**Exercise**
The answer should match the entries that follow exactly, except that no image appears in it.

(Data extracted from a collection)
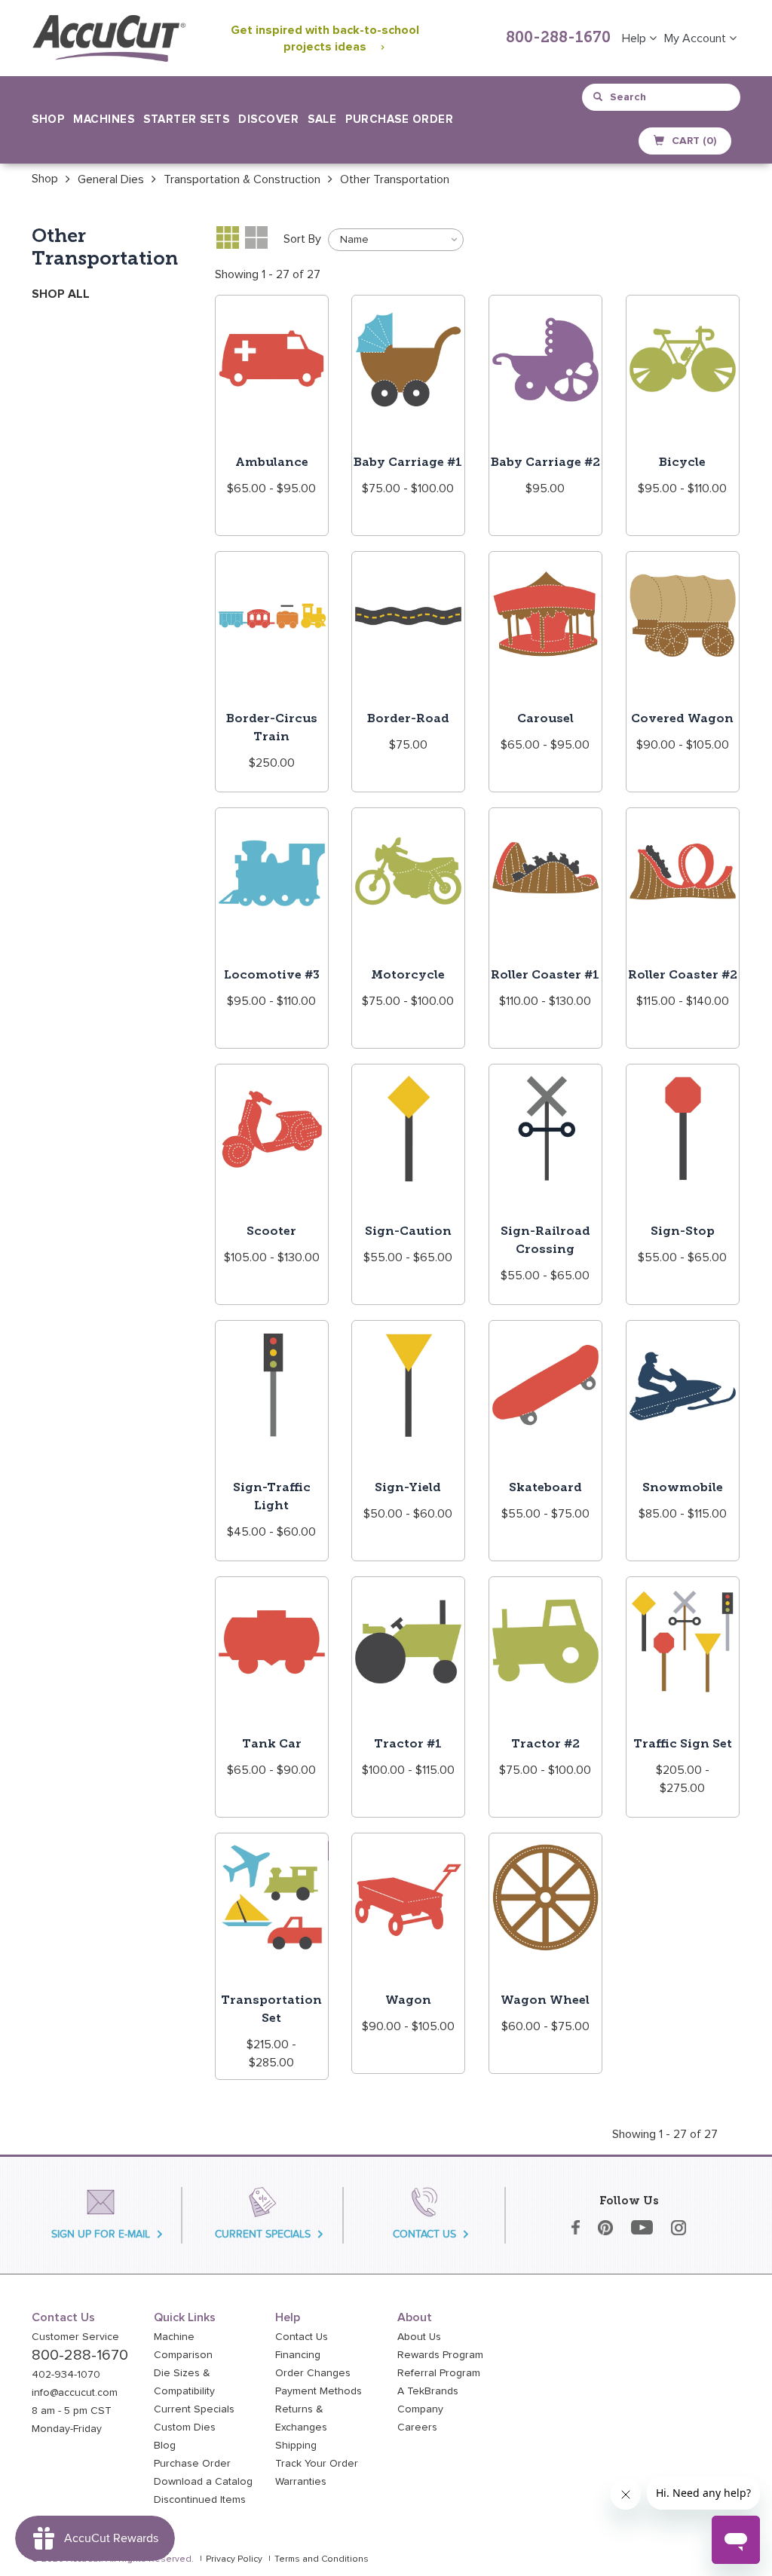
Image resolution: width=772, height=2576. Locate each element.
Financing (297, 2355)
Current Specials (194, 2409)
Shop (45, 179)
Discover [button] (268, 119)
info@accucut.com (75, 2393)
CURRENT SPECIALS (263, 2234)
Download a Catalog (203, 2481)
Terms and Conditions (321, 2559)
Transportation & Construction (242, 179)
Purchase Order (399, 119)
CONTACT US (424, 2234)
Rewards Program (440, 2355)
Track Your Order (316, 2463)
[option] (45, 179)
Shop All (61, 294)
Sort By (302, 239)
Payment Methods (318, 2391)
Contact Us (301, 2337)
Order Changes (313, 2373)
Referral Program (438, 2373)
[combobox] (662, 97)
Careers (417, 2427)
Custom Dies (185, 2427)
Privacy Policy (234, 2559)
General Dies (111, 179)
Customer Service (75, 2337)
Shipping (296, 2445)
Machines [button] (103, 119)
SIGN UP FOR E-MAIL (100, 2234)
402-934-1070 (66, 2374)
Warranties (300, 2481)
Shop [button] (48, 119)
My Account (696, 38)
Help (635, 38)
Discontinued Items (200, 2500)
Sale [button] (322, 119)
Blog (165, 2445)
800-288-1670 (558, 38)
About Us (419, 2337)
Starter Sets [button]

**Worked solution**
Image resolution: width=772, height=2576. Locate each element.
Financing (297, 2355)
Current Specials (194, 2409)
Shop (45, 179)
Discover [button] (268, 119)
info@accucut.com (75, 2393)
CURRENT SPECIALS (263, 2234)
Download a Catalog (203, 2481)
Terms and Conditions (321, 2559)
Transportation & Construction (242, 179)
Purchase Order (399, 119)
CONTACT US (424, 2234)
Rewards Program (440, 2355)
Track Your Order (316, 2463)
[option] (45, 179)
Shop All (61, 294)
Sort By (302, 239)
Payment Methods (318, 2391)
Contact Us (301, 2337)
Order Changes (313, 2373)
Referral Program (438, 2373)
[combobox] (662, 97)
Careers (417, 2427)
Custom Dies (185, 2427)
Privacy Policy (234, 2559)
General Dies (111, 179)
Customer Service (75, 2337)
Shipping (296, 2445)
Machines [button] (103, 119)
SIGN UP FOR E-MAIL (100, 2234)
402-934-1070 (66, 2374)
Warranties (300, 2481)
Shop [button] (48, 119)
My Account (696, 38)
Help (635, 38)
Discontinued Items (200, 2500)
Sale [button] (322, 119)
Blog (165, 2445)
800-288-1670 (558, 38)
About Us (419, 2337)
Starter Sets [button]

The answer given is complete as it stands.